Claude Mongeau (CEO)
Yeah. You know, like a winter of a lifetime and a hundred-year crop in the same year is a recipe for a little bit of emotion. And coming from the grain sector, unfortunately, last year, the government felt like they had to act to protect the interests of Canadian farmers. But when you step back at the end of the year, we moved a record amount of grain in Canada. We moved, as I said earlier, 13% more than at any other time in the history of Canada. We finished the year with effectively an average carry-out. So a hundred-year crop, a brutal winter, and we finished the year with a normal carry-out. I mean, it doesn't happen without solid service and solid throughput. You gotta give credit to Jim and his team.
They delivered a bang-up job last year, despite, you know, some of the noise and the advocacy. You know, in this quarter, I'm sorry, in this new crop year, crop to date from August to now, we are up 16% on last year's record. We had a strong start, you know, throughout. We're moving good through the month of December, and even last week, we did almost 5,000 car spots in Western Canada for the benefit of grain farmers. We, we have moved more grain than ever. We've done that with the solid service. We are in sync with the supply chain capacity. I think policymakers are looking backward, and they're realizing now that we did a great job and that the market, the commercial framework, works.

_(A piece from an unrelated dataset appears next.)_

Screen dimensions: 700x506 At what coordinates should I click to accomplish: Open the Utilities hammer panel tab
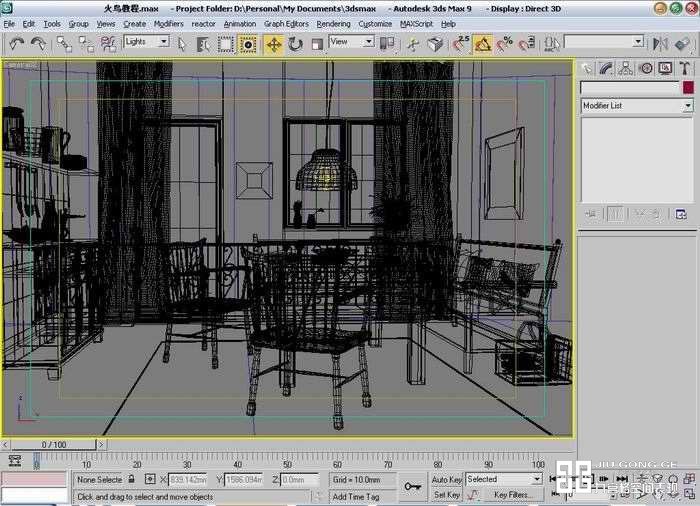[684, 68]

It's our challenge now to take that evidence and convince them to reflect with facts as opposed to emotion, and that's our opportunity. We think the review panel is led by a very wise man that will look at the facts, will have the right balance and perspective, and I'm hopeful he will give good advice to the government when he submits his report. In my view, there is nothing like a commercial system, and there's nothing like supply chain collaboration to deliver solid results for the benefit of Canadian farmers. It's a tried and true approach, and it works.
Bill Greene (Managing Director)
Okay, thanks for the time.
Claude Mongeau (CEO)
Thank you, Bill, and thank you to all for joining us. We are again benefiting from good trends. We're committed to deliver a solid year. The first quarter should be a good one because, you know, things are lining up good on a year-over-year basis. But we are not running this business for quarters. We are running this business as a marathon for the long term, and we are investing for the future with strong confidence in our ability to continue to deliver value to our customers and our shareholders for many years to come. Thank you, and have a safe day.
Operator (participant)
Thank you. The conference call has now ended. Please disconnect your lines at this time, and we thank all for participating.